儿童川崎病合并轻微脑炎/脑病伴可逆性胼胝体压部病变综合征1例并文献复习

报道1例川崎病合并轻微脑炎/脑病伴可逆性胼胝体压部病变综合征(mild encephalitis/encephalopathy with a reversible splenial lesion，MERS)患儿的临床诊疗经过，并回顾相关文献报道，总结疾病特点，提高对该病的认识。本例患者为7岁余男孩，持续高热6 d，伴草莓舌、双眼球结膜充血、全身大片红斑样充血样皮疹和颈部淋巴结肿大，符合川崎病诊断标准。丙种球蛋白(2 g/kg)静脉滴注24 h后患儿仍有发热，且出现头痛、嗜睡表现，头颅磁共振成像(magnetic resonance imaging，MRI)显示胼胝体压部局限性梭形肿胀，T1稍低、T2稍高异常信号，扩散加权成像(diffusion-weighted images，DWI)呈明显高信号，表观扩散系数(apparent diffusion coefficient，ADC)图呈明显低信号，提示MERS，予甲泼尼龙2 mg/(kg·d)静脉滴注，数小时后患儿热退，头痛、嗜睡症状消失。1周后复查头颅MRI正常，出院时没有神经系统异常和冠状动脉扩张。共检索到符合条件的外文文献12篇，未检索到中文文献，共报道17例川崎病合并MERS患儿，中位年龄6.5岁(1~14岁)，其中5岁以上儿童11例，合并冠状动脉扩张者4例。所有患儿均有不同程度的意识障碍、幻视、惊厥等神经系统症状，头颅MRI符合MERS影像学改变，经积极治疗, 所有患儿的神经系统症状完全消失，其中13例患儿复查了头颅MRI，影像学改变均恢复正常，所有患儿均未遗留神经系统后遗症。川崎病合并MERS的病例报道非常少见，并发MERS的川崎病多发生在5岁以上年长儿童，头颅MRI检查有助于早期诊断，及时积极治疗可以使MERS病情短期内逆转，不留神经系统后遗症。

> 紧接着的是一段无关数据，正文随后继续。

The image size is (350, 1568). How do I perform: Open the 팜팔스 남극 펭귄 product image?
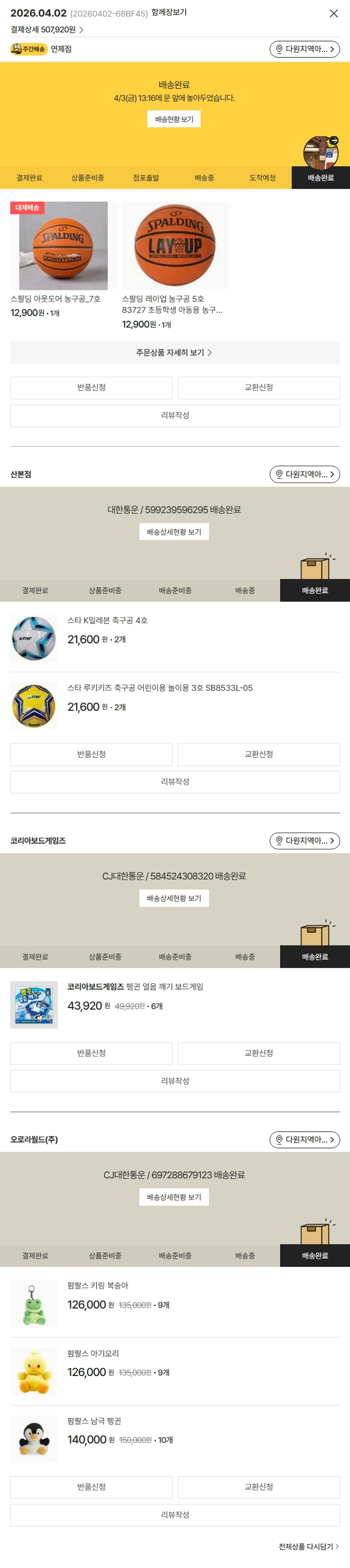[x=34, y=1440]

Kawasaki disease complicated with mild encephalitis/encephalopathy with a reversible splenial lesion: A case report and literature review

We reported a pediatric case of Kawasaki disease complicated with mild encephalitis/encephalopathy with a reversible splenial lesion (MERS) from Beijing Tsinghua Changgung Hospital. The clinical data were retrospectively analyzed and the related literature was reviewed. The clinical features, treatment and prognosis of the disease were summarized to improve recognition of Kawasaki disease complicated with MERS. A 7-year-old boy was diagnosed with Kawasaki disease due to continuous high fever for 6 d, accompanied by strawberry tongue, conjunctival congestion, erythema-like hyperemia rash, and cervical enlarged lymph nodes. And treatment was started with intravenous immunoglobulin (IVIG: 2 g/kg) and oral aspirin 40 mg/(kg·d)]. Twenty-four hours after the treatment of IVIG, the patient' s fever persisted and in addition he developed headache and drowsiness. His cranial magnetic resonance imaging (MRI) demonstrated a localized lesion in the splenium of the corpus callosum with high intensity signal on diffusion-weighted images (DWI) and T2-weighted, and low intensity signal on apparent diffusion coefficient (ADC) and T1-weighted. Based on these findings, he was diagnosed with MERS-complicated Kawasaki disease. Methylprednisolone 2 mg/(kg·d)] treatment was started intravenously, and within several hours he was afebrile and the neurological symptoms disappeared. A follow-up MRI was conducted after 1 week was normal. He was discharged without any neurological sequelae and coronary artery lesions. A total of 12 qualified foreign literature were retrieved, with no Chinese literature searched. Seventeen children were reported, the median age was 6.5 years (range: 1-14 years), among them 11 cases were children over 5 years old, and 4 cases were complicated with coronary artery lesions. All children had neurological symptoms, such as consciousness disorder, visual hallucination or convulsion. MRI conformed to MERS imaging changes. After active treatment, the neurological manifestations and radiological abnormalities completely disappeared, leaving no neurological sequelae. Kawasaki disease complicated with MERS had not been reported in China by now. Literature that identified Kawasaki disease complicated with MERS mostly occurred in children over 5 years old. Cranial MRI examination is helpful for early diagnosis. Timely treatment can reverse MERS in a short time, without neurological sequelae left.